This last week I had the luxury of spending some time in Northern Wisconsin at my parent’s cottage. One of our traditions each year is attending the local 4th of July parade. We park at a local brew pub that serves bloody marys and screwdrivers. After standing in line for a time, I was able to buy one, but I could not help noticing the price had gone up considerably (almost double) from the prior year. If the beverage was for me, I do not think I would have bought it, but buying mom a screwdriver seems like a small price to pay even with the price increases. (It really was for mom!)
The owner of the establishment was meandering about, so I asked him about the price change. He said that he had been absorbing the cost increases as much as he could to keep the business going, but he had reached a point that he could no longer do that and needed to pass the price changes on to the consumer. This is what we will likely start to see in the markets in the coming quarters.
Consumers and price increases
As we approach the period when publicly traded companies begin to report earnings and set expectations for the future, much of the conversation is going to be around which companies can pass on those prices and which cannot. Will consumers still decide to purchase the product in question, or will they use their money for something else?
I am sure each of us has started to look at those tradeoffs or will from time to time in the future.
The market for its part has priced in some amount of margin pressure and uncertainty, but paradoxically, the expectations for earnings only recently started to reflect those changes.
The chart below illustrates what we have seen priced into expectations. The price to earnings ratio, which is simply a reflection of how much investors will pay for each dollar of earnings, has priced in a fair amount of pressure on earnings. At the start of the year, the market was valuing a dollar of earnings at a price to earnings multiple or PE of 21.5x. This reflected at the time a much different business situation than we find ourselves in today. The market is currently pricing in a fair amount of uncertainty on what earnings might be going forward in terms of a lower price to earnings ratio. So far this year that multiple that investors are willing to pay has declined to a historically low 15.9x as of the end of June. This is roughly 10% below the average PE in more stable times.
The part that is difficult to gauge is what the E, or the earnings, are going to be and does the lower multiple factor in what we could see in terms of businesses passing on price increases and consumers accepting them or not.
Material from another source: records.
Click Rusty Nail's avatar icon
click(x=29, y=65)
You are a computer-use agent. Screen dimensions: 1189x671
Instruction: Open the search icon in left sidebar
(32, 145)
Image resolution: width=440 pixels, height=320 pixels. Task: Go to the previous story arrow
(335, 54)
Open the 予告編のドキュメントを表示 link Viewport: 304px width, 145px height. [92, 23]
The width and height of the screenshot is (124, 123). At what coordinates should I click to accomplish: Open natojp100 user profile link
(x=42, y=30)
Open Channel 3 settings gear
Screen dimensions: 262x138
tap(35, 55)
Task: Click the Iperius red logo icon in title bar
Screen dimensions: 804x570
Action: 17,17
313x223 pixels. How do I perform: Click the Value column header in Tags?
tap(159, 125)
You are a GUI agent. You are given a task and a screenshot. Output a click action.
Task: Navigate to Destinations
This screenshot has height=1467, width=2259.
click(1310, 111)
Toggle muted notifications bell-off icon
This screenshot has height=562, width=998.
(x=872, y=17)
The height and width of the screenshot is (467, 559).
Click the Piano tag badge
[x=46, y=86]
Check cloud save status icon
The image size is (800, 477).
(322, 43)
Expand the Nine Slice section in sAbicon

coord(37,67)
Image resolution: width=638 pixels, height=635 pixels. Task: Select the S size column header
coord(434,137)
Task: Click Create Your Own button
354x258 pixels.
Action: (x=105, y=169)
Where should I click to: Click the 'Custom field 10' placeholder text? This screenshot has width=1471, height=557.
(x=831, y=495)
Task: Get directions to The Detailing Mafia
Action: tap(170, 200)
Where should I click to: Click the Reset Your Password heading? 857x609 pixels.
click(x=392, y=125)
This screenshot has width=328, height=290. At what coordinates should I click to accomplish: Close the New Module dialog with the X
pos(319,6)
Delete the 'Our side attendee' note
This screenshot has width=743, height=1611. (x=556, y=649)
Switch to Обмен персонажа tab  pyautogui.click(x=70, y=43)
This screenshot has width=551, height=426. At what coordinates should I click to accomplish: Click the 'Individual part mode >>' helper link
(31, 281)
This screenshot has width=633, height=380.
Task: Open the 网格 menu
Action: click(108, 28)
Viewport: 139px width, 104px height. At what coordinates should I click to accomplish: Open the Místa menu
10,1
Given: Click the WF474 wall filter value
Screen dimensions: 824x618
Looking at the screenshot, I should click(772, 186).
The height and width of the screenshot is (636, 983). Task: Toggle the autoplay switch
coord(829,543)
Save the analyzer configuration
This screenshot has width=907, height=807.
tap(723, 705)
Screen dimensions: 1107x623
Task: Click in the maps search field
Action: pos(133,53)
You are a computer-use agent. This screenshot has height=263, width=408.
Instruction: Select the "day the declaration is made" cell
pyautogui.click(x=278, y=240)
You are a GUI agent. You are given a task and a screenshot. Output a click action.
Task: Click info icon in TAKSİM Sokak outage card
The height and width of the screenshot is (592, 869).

The next few quarters will tell us a lot about what the actual earnings will be and whether the PE the market set is factoring in enough of that tension between prices and earnings.
In the meantime, when we aren’t enjoying pricey screwdrivers at summertime parades, we continue to focus our investment strategy on those managers and companies we believe have the right mix of expected earnings, valuations and margins to position portfolios for this reporting season that is coming.